First, let’s look at the good news. In 2018, 733,900 disabled people got approved for Social Security disability benefits. Imagine how relieved they felt when they heard they’d would soon start collecting those checks!
Now, let’s take a moment to review the not-so-great news. More than two million people (disabled or not) applied for SSD benefits in 2018. That means over 1.3 million received denial letters from the Social Security Administration. Just 35% of that year’s applicants met the guidelines for Social Security disability.
If you’re too disabled to keep working full-time, you want to make sure you understand the SSA’s guidelines. Doing so can greatly improve your claim’s chances for approval.
Tip #1: Understand What Functionality Is, and Why It Matters
Yes, a doctor’s diagnosis (especially one that says you’re disabled) is key for claim approval. But there is something else to keep in mind as well. Your claim could be denied if your functionality at work hasn’t changed — and we mean specifically due to your disability. Let’s put this another way: The SSA needs to know how well you function at work each day (or not).
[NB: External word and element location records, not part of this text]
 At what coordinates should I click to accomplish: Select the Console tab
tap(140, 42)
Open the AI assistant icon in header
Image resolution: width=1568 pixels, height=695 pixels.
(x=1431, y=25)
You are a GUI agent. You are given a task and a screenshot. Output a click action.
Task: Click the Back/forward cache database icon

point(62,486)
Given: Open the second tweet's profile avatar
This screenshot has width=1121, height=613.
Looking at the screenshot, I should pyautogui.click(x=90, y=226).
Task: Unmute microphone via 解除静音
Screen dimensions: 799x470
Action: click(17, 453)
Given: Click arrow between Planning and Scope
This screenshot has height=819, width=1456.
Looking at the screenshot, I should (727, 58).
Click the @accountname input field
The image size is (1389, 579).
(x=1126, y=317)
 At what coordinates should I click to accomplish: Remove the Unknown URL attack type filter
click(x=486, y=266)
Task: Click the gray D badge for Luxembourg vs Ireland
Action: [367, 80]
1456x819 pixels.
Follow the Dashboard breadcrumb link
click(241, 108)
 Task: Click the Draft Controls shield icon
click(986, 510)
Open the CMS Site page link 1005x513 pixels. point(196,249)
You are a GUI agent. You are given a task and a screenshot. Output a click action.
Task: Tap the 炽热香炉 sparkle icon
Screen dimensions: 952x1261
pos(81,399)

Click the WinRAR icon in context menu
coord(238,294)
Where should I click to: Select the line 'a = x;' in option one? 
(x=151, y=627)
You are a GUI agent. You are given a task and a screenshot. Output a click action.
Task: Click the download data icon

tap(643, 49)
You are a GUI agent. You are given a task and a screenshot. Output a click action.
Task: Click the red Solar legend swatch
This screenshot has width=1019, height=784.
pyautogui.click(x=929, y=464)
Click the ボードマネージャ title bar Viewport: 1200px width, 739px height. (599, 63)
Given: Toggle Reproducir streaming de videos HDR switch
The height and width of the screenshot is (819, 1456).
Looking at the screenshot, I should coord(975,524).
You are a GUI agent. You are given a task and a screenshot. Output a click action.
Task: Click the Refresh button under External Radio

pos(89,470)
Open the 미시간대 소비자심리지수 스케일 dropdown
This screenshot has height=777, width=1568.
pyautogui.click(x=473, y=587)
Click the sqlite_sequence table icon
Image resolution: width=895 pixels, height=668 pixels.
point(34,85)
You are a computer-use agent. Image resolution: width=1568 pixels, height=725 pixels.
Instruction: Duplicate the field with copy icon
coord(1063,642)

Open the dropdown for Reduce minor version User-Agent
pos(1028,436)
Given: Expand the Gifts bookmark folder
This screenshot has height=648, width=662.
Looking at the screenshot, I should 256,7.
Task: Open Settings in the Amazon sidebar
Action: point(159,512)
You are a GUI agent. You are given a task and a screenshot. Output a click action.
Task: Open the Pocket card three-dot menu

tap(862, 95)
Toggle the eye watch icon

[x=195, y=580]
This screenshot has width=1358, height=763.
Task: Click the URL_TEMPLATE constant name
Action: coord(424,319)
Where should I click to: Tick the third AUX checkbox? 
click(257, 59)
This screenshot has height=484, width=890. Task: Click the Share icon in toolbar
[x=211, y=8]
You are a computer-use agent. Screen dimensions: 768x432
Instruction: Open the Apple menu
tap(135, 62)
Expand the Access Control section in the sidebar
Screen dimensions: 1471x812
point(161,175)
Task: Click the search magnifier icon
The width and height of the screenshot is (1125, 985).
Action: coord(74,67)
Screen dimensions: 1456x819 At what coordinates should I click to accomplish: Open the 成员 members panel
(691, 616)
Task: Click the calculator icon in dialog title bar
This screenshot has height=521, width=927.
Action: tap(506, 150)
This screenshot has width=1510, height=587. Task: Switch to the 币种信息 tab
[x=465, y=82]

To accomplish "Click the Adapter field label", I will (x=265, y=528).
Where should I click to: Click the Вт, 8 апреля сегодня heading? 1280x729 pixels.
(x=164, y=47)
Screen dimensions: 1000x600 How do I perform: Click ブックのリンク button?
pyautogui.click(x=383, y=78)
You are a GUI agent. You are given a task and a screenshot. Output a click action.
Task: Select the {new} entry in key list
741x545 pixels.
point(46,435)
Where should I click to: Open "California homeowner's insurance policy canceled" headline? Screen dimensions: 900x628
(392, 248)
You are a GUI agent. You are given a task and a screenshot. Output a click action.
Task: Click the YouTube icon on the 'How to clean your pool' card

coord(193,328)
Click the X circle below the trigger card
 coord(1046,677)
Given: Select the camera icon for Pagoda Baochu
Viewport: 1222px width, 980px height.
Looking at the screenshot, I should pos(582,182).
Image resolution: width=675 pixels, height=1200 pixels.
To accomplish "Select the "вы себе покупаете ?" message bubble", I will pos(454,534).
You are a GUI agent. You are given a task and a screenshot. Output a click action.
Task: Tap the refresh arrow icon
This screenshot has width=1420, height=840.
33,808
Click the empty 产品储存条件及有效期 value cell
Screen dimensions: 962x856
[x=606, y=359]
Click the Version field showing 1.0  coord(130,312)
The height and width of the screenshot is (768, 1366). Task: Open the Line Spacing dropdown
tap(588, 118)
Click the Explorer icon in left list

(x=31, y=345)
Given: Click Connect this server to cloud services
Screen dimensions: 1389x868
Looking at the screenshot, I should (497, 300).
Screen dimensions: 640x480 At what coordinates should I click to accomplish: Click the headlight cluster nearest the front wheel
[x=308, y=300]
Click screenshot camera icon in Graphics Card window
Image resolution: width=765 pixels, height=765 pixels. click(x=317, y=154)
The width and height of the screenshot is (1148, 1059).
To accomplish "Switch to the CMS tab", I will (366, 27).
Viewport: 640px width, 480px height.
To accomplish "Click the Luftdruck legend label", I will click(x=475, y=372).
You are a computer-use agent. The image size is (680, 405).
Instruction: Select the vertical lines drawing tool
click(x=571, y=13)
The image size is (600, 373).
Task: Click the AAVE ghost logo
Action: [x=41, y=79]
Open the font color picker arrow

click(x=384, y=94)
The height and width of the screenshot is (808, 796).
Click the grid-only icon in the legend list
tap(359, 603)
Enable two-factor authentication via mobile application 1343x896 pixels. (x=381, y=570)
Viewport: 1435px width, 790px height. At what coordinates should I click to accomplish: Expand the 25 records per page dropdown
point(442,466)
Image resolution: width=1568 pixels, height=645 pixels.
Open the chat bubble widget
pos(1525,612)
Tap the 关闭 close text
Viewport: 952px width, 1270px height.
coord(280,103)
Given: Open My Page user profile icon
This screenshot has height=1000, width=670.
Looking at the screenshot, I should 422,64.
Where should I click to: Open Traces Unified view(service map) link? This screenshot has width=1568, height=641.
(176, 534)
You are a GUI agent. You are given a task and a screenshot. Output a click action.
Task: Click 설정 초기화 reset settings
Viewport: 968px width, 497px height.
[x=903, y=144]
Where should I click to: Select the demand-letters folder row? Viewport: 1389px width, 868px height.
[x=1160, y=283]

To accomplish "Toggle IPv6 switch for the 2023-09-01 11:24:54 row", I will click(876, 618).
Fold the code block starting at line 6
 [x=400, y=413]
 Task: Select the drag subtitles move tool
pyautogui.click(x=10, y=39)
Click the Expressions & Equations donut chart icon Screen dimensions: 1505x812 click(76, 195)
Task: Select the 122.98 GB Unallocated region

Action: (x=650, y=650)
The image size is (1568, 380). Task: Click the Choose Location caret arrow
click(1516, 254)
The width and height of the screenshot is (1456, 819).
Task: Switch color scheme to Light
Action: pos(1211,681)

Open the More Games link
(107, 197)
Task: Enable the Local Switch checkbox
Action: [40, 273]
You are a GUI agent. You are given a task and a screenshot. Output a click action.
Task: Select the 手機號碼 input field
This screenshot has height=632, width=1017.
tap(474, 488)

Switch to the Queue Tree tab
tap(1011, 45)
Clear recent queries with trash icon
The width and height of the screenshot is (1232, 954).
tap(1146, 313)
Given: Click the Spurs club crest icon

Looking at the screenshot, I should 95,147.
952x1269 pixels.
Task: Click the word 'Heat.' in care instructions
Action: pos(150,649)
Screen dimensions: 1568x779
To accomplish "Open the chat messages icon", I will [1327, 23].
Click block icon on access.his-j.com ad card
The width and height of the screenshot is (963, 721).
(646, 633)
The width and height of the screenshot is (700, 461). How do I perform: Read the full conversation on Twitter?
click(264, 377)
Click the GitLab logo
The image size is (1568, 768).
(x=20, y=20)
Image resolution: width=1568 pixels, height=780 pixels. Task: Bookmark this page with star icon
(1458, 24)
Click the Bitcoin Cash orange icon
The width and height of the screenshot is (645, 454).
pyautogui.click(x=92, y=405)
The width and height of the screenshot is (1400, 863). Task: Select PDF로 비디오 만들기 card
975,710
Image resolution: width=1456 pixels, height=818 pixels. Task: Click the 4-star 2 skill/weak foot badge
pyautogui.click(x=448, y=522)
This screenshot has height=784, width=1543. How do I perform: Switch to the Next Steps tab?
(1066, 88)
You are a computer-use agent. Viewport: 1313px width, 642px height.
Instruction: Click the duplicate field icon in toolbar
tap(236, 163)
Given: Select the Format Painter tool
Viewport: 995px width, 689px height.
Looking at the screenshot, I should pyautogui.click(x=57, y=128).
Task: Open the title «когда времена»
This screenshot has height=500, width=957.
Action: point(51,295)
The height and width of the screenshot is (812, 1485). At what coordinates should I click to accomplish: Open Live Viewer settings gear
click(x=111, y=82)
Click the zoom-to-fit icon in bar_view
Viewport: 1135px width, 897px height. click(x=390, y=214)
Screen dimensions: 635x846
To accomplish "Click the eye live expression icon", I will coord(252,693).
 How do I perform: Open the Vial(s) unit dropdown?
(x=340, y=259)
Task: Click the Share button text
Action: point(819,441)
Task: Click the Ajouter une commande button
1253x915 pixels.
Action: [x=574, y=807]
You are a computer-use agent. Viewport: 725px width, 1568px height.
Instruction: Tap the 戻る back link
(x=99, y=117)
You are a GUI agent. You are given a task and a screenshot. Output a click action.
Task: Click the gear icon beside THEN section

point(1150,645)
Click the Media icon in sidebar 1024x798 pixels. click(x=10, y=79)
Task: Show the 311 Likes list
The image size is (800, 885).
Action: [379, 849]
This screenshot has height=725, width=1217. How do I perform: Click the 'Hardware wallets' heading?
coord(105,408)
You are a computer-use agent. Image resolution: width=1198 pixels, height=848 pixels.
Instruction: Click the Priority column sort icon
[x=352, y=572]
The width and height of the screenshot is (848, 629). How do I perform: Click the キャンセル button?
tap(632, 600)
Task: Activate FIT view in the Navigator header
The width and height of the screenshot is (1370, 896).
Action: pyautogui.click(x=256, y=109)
To approve your claim, the SSA needs to know you cannot function at work for 40 hours a week. What’s more, you need to show them evidence that your disability stops you from performing your job duties as expected. Also, the agency needs to know that your doctor doesn’t expect your condition to improve within 12 months. Lastly, you must show that you cannot work in a similar job with reasonable accommodations.
Tip #2: Clearly and Honestly Explain How Being Disabled Limits Your Everyday Abilities
Fill out your Adult Function Form truthfully and clearly. Do not leave any required fields blank. Explain which routine tasks and job duties you could do before that you can’t do now because you’re disabled. Be honest about how often you need help. Think about how long you can stand or sit without pain. Don’t exaggerate, but don’t pretend your symptoms are better than what they actually are, either.
Tip #3: Skip Using “Never” and “Always” On Your Forms
This form isn’t a good place to be dramatic. Just give plain and clear information about the job tasks, movements, or requirements you could once perform, but now can’t because of your disability. Be clear about how your disability has changed your day-to-day life.
Tip #4: Be Aware of Mentioning Daily Activities That Could Also Describe Job Duties
If you can currently drive, cook, or clean your house, the SSA may decide that you can work just fine. One way to assess your current abilities in a realistic way is to keep a symptom diary for one week. You can refer to these notes when you fill out your adult functioning report.
Tip #5: Keep Your Answers Consistent With Your Doctor’s Assessment of How You’re Disabled
When you fill out your report, it’s important not to contradict whatever your doctor says. Keep your answers short and don’t provide a lot of details. For example: If your doctor says you cannot concentrate because of an injury or chronic pain, it makes no sense to tell the SSA you babysit sometimes for your neighbors.
Tip #6: Have Someone Who Knows You Review Your Adult Function Report
Sometimes it’s hard to be honest about how much we’ve changed due to a disability. It can also be tough to tell the truth about how well we actually function every day. For this reason, you should have someone who knows you well review your form’s answers. That person may remind you about challenges you have each day that you’d otherwise forget.
Tip #7: Don’t Forget Mental Functionality Concerns
A disability may leave you feeling physically unable to work — yet that’s only half the story. Yes, many jobs require you to walk, stand, sit or lift certain objects. But don’t forget to include symptoms that may affect your ability to focus, follow directions or concentrate at work.
These mental abilities are just as important (if not more so) than your physical abilities when it comes to fulfilling your job requirements. Be honest about any mental limitations you have now. Consider how well you handle stress on a daily basis. Think about your ability to follow verbal instructions without writing them down. You don’t have to be completely physically disabled to get benefits!
Tip #8: Consistency is the Key
If you’re on your way to an ALJ appeals hearing, the most important thing to remember is consistency. It’s easy to stay consistent if you simply tell the truth at all times. Don’t say on your report that you can’t prepare your own meals, but then say you cook sometimes at your hearing. Instead, update your report any time your condition improves or your symptoms get worse.
Tip #9: Submit Additional Documents That Help Prove You’re Disabled
Your claim is stronger if it comes with additional evidence from an acceptable medical source (AMS) explaining how you’re disabled. You can include medical records, a doctor’s letter, a list of medical equipment you use each day, records of psychiatric evaluations, and assessments from case workers or social workers. Any documents that show what you wrote on the claim is consistently true and stops you from working only increases your chances for approval!